I know that Pete has reported using 22/12; Chuck, 25/15; Dom, 20/10 (http://www.ukuleleunderground.com/f...kulele-Radius-Dish(s)-what-s-your-preference).

Then there's Ken and Pete's Discussion of a Martin style "O" soprano- 5'2" or boat curve (http://www.ukuleleunderground.com/forum/showthread.php?49251-Another-Radius-Dish-required)

Discussions in general focus on structural integrity with reference to shrinkage/humidity, forces acting on the bridge and top, and by general reference to stiffness and plate thickness and bracing pattern. (Forgive the incomplete lists, I'm a real beginner).

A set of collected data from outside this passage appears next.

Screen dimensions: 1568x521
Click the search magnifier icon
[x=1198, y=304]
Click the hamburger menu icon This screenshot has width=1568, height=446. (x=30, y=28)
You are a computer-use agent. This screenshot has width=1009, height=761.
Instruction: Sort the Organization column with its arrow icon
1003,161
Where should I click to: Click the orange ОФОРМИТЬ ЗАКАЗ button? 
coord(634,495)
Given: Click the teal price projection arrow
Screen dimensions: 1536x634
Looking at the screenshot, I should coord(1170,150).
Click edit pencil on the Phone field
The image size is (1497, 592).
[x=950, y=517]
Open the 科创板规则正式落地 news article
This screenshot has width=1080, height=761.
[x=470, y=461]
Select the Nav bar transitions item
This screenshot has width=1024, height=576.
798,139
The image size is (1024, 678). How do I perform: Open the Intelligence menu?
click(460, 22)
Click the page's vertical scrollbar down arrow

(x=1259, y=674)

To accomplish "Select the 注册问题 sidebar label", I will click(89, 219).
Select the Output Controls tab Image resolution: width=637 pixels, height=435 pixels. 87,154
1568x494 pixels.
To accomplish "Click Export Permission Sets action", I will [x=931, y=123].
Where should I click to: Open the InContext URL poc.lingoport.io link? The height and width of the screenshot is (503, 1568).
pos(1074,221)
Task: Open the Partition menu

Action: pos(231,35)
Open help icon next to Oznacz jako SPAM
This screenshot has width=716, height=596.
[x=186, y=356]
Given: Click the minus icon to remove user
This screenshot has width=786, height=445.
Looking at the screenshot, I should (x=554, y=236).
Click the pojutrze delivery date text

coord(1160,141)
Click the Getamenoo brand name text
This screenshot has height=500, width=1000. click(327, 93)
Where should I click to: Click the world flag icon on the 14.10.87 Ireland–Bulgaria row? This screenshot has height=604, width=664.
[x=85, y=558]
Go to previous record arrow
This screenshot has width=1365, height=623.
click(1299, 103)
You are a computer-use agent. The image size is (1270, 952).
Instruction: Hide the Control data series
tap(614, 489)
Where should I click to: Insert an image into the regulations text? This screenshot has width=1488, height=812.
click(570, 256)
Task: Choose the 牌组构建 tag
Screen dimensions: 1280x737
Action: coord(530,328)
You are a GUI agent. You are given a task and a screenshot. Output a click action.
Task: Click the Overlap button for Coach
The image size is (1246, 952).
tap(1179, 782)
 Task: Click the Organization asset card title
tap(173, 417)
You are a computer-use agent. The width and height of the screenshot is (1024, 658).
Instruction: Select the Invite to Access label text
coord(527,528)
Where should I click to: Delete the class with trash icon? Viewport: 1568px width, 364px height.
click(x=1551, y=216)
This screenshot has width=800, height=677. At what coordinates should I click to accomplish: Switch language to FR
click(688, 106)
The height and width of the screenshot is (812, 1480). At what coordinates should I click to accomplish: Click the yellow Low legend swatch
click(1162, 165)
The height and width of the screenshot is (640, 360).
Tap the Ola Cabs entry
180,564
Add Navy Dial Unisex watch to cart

Here's what I'm asking the Pros: Why did you pick the radius numbers you use? How is the ratio of top to back radius used in your design thinking? Finally, how does the position of the radius "pole" factor into your design--under the bridge for the top? Different for the back?

My questions were stimulated by Ken Timms remark sometime ago about radically changing radius "depending" and my reading of David Hurd's works. Apologies to both of you for distortion or simplification.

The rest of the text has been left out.